> [Directions for this task]
What is needed is the number of lines below that contain the word "will", with no other output.

Given records below:

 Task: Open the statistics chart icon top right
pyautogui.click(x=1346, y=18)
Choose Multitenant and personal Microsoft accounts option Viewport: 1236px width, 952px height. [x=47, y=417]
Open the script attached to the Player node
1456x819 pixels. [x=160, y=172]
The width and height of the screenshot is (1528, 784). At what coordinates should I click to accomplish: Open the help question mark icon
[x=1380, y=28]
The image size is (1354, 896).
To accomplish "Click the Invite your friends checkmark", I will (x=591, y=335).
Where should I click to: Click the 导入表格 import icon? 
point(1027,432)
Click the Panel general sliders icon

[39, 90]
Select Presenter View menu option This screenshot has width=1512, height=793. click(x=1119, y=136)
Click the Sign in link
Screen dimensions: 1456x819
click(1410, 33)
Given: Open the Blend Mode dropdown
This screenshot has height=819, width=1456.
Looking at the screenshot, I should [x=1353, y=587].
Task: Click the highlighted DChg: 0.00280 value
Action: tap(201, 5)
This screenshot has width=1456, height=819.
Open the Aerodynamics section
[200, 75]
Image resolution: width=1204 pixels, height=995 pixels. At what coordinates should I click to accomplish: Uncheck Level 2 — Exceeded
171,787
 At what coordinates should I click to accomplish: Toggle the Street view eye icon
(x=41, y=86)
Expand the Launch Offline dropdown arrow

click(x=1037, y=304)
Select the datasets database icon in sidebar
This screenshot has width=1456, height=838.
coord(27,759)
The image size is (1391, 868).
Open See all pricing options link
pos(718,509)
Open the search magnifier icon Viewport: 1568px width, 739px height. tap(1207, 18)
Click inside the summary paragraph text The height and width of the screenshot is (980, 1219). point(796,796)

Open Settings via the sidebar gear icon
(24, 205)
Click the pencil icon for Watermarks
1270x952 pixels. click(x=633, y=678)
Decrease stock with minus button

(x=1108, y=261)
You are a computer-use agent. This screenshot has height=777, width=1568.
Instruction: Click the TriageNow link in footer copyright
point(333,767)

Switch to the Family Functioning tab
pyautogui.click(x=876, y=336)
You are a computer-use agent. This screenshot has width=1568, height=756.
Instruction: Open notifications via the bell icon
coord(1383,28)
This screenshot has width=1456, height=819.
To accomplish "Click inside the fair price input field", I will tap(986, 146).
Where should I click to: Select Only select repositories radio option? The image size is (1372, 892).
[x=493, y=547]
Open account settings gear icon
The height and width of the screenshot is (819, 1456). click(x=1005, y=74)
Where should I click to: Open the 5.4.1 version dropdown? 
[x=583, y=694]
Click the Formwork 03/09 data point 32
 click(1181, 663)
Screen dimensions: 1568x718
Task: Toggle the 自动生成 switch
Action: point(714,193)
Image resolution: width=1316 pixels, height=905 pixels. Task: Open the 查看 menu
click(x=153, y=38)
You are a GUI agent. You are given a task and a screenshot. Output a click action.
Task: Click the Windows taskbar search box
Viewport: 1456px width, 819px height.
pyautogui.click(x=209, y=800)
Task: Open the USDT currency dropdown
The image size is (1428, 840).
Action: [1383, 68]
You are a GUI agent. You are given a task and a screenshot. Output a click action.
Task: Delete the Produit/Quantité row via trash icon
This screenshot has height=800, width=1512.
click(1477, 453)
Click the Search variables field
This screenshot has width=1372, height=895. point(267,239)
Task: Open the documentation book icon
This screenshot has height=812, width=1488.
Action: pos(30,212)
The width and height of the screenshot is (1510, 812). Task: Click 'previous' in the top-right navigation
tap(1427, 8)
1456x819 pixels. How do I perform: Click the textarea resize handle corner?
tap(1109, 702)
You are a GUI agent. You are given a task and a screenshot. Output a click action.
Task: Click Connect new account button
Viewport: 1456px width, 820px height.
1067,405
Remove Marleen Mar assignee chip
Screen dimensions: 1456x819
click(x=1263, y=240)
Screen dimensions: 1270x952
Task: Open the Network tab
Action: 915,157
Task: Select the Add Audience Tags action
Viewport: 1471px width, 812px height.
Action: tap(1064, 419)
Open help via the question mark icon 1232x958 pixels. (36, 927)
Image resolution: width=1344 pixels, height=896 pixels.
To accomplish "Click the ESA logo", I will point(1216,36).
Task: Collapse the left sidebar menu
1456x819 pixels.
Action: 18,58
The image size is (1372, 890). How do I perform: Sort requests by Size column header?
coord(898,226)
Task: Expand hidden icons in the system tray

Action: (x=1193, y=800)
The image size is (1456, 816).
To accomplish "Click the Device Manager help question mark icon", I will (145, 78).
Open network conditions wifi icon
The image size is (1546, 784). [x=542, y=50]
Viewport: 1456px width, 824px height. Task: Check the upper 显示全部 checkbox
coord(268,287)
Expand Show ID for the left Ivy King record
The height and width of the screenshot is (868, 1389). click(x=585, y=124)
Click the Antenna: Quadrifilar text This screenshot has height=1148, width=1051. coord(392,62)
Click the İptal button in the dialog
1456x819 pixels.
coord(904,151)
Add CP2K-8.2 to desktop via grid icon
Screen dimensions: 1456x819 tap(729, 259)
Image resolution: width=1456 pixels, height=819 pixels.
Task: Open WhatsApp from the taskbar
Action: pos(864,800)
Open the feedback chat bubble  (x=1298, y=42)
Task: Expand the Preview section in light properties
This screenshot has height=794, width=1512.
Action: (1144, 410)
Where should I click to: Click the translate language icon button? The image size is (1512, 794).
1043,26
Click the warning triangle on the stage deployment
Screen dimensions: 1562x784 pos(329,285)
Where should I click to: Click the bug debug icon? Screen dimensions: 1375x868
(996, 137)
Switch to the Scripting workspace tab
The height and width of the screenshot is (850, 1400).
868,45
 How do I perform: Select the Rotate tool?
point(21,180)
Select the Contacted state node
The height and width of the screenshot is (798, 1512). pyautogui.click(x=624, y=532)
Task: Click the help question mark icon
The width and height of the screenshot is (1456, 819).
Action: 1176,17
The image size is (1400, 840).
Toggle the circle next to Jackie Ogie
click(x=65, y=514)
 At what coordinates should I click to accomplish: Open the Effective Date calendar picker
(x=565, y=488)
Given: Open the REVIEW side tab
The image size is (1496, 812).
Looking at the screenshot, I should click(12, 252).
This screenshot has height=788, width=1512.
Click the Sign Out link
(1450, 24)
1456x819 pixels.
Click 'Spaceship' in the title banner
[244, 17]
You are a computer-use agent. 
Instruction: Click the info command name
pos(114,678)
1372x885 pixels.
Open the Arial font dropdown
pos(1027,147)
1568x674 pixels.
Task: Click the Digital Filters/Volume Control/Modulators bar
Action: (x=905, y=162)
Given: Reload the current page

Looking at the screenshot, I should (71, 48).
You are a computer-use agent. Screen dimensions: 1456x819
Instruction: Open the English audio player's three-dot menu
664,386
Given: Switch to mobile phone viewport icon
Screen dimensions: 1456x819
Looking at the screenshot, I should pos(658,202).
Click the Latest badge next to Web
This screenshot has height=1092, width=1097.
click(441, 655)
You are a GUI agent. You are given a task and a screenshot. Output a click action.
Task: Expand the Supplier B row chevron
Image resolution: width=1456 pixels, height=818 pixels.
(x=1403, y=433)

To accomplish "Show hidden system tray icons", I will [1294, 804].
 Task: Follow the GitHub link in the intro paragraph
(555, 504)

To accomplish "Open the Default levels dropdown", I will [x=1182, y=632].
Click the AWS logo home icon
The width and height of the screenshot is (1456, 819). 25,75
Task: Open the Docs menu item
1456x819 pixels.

End of Given records.

> [Written solution]
6